*Assignment*.
Copy out exactly the lines below that run from the one holding "Given: Click the Add New Hire tile icon" to the one holding "Task: Click the '$x is MyEnum' cell", keeping both of those lines and no others.

----- Data in this exercise -----

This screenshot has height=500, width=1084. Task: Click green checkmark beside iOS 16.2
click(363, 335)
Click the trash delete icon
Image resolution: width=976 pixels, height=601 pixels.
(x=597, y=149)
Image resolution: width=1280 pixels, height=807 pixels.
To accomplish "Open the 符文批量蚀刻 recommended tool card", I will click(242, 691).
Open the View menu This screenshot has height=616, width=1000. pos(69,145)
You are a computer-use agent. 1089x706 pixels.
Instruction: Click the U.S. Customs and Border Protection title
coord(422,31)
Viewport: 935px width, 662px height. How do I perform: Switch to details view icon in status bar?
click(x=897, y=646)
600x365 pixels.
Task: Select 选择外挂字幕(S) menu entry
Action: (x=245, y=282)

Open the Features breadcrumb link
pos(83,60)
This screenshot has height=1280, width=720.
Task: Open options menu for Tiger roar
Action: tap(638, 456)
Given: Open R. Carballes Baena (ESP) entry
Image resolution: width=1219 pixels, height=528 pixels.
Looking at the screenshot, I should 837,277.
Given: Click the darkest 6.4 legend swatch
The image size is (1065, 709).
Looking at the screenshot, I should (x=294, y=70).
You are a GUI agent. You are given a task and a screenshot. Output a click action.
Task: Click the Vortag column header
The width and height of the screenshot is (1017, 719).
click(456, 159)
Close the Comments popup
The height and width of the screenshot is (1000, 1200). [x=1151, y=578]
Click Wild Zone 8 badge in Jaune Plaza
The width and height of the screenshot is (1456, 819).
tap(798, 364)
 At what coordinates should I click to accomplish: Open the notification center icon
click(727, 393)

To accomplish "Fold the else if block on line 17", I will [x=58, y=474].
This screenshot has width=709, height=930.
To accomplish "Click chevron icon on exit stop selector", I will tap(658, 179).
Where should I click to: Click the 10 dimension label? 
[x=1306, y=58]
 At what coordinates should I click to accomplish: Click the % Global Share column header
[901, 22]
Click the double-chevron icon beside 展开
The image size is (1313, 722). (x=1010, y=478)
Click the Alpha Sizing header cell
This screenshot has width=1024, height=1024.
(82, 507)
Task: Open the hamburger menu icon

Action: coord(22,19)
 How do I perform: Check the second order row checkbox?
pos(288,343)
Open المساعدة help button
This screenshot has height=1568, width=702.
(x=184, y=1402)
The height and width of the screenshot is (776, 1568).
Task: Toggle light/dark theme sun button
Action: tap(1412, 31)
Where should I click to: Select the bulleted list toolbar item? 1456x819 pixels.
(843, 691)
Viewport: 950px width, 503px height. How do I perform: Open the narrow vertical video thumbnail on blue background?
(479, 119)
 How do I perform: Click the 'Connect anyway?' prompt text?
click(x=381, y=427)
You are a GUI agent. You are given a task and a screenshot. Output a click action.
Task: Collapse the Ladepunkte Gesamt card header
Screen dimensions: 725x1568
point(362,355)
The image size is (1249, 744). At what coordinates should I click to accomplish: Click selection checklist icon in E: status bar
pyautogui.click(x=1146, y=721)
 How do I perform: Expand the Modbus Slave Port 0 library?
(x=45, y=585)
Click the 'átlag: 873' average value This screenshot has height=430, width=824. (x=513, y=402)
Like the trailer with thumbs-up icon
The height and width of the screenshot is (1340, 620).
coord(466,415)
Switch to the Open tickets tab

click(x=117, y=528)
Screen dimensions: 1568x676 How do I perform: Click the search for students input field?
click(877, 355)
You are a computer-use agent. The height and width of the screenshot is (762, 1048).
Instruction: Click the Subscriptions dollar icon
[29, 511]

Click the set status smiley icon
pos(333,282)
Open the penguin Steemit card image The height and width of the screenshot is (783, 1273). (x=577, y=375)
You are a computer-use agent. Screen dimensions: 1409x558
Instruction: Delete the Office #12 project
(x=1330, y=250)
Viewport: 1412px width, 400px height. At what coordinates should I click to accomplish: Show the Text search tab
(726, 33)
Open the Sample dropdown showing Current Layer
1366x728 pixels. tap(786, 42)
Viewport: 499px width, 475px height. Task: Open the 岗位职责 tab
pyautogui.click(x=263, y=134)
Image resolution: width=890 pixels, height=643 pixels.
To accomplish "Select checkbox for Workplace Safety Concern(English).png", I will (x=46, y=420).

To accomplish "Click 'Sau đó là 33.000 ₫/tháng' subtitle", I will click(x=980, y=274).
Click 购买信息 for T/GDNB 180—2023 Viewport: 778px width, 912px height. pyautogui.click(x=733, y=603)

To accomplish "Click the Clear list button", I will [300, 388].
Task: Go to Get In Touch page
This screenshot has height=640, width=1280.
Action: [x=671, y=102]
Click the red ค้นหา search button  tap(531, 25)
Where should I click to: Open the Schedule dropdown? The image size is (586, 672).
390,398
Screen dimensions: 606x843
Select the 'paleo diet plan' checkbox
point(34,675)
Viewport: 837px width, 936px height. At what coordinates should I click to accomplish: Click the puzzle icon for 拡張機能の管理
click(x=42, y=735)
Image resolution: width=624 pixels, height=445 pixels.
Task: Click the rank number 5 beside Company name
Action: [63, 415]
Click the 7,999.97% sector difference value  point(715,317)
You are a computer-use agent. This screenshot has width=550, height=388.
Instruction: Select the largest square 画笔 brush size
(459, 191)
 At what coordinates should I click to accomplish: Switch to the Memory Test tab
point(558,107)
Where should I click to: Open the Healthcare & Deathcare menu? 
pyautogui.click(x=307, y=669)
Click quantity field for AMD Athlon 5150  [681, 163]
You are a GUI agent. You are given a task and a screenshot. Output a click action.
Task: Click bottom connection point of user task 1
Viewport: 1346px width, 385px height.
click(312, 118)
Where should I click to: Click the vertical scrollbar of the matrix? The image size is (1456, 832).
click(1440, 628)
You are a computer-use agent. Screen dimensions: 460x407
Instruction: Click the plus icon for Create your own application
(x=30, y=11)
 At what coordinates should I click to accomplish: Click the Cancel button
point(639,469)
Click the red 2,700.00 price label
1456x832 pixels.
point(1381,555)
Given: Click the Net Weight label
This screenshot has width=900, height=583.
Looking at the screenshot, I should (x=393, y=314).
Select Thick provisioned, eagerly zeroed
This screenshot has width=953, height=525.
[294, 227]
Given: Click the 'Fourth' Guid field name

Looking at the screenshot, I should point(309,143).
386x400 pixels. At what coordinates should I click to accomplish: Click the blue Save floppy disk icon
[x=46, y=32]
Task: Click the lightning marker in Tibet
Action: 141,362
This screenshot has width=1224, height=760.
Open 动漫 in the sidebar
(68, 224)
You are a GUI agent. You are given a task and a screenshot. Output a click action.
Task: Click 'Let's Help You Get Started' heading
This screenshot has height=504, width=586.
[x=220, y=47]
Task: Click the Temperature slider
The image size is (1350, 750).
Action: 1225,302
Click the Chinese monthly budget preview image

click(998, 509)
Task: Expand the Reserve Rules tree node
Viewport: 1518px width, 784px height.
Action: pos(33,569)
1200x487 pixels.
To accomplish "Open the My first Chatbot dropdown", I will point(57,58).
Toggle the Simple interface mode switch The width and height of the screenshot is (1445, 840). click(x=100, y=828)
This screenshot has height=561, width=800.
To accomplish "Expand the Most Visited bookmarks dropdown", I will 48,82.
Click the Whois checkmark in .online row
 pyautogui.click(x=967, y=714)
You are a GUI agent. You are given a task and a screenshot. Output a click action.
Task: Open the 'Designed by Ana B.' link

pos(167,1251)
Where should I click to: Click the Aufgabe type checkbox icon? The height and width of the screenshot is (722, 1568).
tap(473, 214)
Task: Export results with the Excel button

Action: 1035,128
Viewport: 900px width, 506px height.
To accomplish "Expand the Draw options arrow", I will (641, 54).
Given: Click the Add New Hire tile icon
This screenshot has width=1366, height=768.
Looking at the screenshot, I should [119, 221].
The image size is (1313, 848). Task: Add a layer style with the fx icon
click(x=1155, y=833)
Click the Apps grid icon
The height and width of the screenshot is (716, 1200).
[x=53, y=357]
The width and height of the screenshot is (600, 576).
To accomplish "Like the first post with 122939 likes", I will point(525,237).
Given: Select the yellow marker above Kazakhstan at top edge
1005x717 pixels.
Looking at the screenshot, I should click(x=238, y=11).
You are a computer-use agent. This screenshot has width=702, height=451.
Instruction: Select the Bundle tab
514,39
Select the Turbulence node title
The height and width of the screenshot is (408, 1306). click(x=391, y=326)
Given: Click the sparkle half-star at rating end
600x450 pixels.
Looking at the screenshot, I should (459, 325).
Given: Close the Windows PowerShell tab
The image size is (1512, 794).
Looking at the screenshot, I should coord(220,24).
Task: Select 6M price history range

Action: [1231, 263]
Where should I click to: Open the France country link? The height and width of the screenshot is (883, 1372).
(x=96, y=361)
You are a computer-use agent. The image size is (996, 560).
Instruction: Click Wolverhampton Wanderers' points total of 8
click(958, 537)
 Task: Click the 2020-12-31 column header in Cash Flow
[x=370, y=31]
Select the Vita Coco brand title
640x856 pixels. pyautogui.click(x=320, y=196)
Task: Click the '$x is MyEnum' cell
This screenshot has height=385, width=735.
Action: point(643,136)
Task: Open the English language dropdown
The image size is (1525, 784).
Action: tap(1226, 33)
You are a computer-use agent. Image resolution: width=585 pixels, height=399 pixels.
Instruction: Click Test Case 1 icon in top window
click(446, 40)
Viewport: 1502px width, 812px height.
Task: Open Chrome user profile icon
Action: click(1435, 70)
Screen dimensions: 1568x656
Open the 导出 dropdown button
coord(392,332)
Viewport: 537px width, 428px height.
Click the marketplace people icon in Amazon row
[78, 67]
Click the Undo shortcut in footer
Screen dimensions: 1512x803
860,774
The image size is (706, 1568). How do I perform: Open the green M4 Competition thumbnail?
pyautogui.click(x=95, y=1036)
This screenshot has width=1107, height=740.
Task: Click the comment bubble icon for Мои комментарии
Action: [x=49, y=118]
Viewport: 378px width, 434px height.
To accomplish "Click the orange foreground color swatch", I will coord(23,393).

-----

*Solution to this problem*.
Given: Click the Add New Hire tile icon
This screenshot has width=1366, height=768.
Looking at the screenshot, I should [119, 221].
The image size is (1313, 848). Task: Add a layer style with the fx icon
click(x=1155, y=833)
Click the Apps grid icon
The height and width of the screenshot is (716, 1200).
[x=53, y=357]
The width and height of the screenshot is (600, 576).
To accomplish "Like the first post with 122939 likes", I will point(525,237).
Given: Select the yellow marker above Kazakhstan at top edge
1005x717 pixels.
Looking at the screenshot, I should click(x=238, y=11).
You are a computer-use agent. This screenshot has width=702, height=451.
Instruction: Select the Bundle tab
514,39
Select the Turbulence node title
The height and width of the screenshot is (408, 1306). click(x=391, y=326)
Given: Click the sparkle half-star at rating end
600x450 pixels.
Looking at the screenshot, I should (459, 325).
Given: Close the Windows PowerShell tab
The image size is (1512, 794).
Looking at the screenshot, I should coord(220,24).
Task: Select 6M price history range

Action: [1231, 263]
Where should I click to: Open the France country link? The height and width of the screenshot is (883, 1372).
(x=96, y=361)
You are a computer-use agent. The image size is (996, 560).
Instruction: Click Wolverhampton Wanderers' points total of 8
click(958, 537)
 Task: Click the 2020-12-31 column header in Cash Flow
[x=370, y=31]
Select the Vita Coco brand title
640x856 pixels. pyautogui.click(x=320, y=196)
Task: Click the '$x is MyEnum' cell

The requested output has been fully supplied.